In the resulting arbitral proceedings, the applicant claimed lost profits resulting from the delay in obtaining the regularity approval and the resulting delay of the market entry. The arbitral tribunal held that the licence and manufacturing agreement had not been validly terminated and ordered the respondent to pay approx. EUR 140 million to the applicant. The applicant applied to the Frankfurt court to have the arbitral award declared enforceable, whereas the respondent defendant, on the other hand, applied for it to be set aside.
The Frankfurt Court of Appeals declared the arbitral award to be enforceable. It did not find any grounds for refusing the declaration or for setting aside the award.
In its setting aside application, respondent had argued that the arbitral tribunal had conducted its own research on the internet and based the award on it. The Frankfurt court was not convinced. I held that arbitral tribunal was free to “conduct such internet research as it deemed appropriate”. Moreover, the respondent itself had made reference in the proceedings to the internet site that had been taken into account by the arbitral tribunal. Furthermore, according to the court, the principle of German civil procedure that the parties have to produce the material in dispute themselves (Beibringungsgrundsatz) does not apply in arbitration proceedings. Rather, the arbitral tribunal is free investigate the facts of its own motion (Amtsermittlung).

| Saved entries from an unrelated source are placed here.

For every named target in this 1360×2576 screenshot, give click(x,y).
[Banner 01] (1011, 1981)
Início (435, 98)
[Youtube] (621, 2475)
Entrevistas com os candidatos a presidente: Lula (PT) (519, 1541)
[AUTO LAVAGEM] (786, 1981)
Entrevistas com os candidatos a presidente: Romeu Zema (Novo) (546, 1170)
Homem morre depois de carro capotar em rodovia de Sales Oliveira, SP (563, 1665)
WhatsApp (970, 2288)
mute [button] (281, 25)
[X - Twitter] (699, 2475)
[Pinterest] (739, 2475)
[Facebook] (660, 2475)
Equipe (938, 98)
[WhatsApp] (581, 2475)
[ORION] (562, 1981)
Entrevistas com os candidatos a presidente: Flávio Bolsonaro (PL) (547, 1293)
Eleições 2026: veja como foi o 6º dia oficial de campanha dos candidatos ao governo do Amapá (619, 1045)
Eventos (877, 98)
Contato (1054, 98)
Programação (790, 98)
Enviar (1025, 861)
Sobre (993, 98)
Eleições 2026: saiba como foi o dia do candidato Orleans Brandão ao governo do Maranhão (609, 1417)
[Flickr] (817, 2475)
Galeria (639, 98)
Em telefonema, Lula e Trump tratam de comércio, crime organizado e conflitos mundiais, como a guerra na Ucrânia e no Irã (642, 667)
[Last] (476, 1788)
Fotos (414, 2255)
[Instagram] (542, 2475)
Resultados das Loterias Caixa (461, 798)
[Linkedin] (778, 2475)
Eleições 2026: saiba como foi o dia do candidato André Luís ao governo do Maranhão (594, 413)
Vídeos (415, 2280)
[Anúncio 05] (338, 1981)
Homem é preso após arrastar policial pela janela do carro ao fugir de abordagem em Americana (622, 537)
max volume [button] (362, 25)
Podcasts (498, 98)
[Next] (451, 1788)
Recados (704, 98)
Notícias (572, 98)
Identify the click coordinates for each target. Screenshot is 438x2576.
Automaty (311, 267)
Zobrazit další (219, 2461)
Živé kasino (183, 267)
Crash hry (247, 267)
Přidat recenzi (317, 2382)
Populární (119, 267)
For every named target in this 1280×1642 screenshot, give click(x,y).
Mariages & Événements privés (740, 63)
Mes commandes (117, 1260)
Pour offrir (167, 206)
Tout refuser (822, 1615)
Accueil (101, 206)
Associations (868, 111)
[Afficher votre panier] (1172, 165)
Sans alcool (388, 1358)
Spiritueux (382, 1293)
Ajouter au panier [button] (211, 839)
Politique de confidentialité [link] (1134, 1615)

The respondent had further argued that the arbitral tribunal had had allowed new evidence to be offered by the applicant in its last written submission. Under German rules of civil procedure, it is not for the appeal courts to review whether the first instance court erred in admitting “late” evidence. The reasoning behind this rule is that the policy interest in reaching a decision that is substantively correct (materiell richtige Entscheidung) takes precedence over the policy interest a procedurally correct application of the provisions on late submissions or delays in adducing evidence. This principle of civil procedure does also govern the level of scrutiny applied by a court of appeals when reviewing an arbitral award for the purposes of an enforceability declaration and in setting aside proceeding. Accordingly, for the purposes of declaring the award enforceable, it did not matter whether the arbitral tribunal had rightly or wrongly considered the evidence.
Court of Appeals (Oberlandesgericht) Frankfurt, order (Beschluss) dated 25 March 2021, file no. 26 Sch 18/20.